### Material supplied

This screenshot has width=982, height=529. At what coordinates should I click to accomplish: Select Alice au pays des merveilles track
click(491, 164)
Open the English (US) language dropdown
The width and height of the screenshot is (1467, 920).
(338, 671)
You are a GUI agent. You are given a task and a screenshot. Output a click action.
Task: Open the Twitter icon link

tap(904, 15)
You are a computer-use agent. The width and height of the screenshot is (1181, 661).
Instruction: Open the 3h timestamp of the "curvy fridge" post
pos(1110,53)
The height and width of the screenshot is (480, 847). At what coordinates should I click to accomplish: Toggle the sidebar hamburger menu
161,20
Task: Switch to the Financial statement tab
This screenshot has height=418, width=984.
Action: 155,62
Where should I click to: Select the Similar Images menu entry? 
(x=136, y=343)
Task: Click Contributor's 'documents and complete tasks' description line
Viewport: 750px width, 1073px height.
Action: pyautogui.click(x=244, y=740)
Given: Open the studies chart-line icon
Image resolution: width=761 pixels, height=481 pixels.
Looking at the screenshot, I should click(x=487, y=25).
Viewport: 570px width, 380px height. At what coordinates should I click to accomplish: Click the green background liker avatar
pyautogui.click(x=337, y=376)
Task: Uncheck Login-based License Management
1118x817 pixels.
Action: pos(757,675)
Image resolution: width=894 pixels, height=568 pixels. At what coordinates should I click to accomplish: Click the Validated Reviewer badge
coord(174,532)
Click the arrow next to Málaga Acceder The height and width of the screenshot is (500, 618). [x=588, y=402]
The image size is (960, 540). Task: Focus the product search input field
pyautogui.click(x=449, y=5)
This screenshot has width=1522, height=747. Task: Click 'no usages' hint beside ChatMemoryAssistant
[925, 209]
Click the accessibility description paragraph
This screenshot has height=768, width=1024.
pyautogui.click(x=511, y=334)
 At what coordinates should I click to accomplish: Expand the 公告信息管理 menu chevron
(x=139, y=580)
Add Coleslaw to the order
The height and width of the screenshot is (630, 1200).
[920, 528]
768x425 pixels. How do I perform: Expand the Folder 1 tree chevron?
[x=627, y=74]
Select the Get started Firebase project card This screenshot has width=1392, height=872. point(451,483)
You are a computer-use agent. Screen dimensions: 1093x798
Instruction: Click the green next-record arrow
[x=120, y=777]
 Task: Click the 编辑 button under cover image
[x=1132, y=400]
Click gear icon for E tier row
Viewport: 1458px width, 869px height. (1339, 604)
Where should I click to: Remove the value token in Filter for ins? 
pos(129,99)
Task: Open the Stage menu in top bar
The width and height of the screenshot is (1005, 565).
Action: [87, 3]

### Description of the task
Write out each line of the data that holds the string "computer".

### Task answer
You are a computer-use agent. The width and height of the screenshot is (1181, 661).
You are a computer-use agent. Screen dimensions: 1093x798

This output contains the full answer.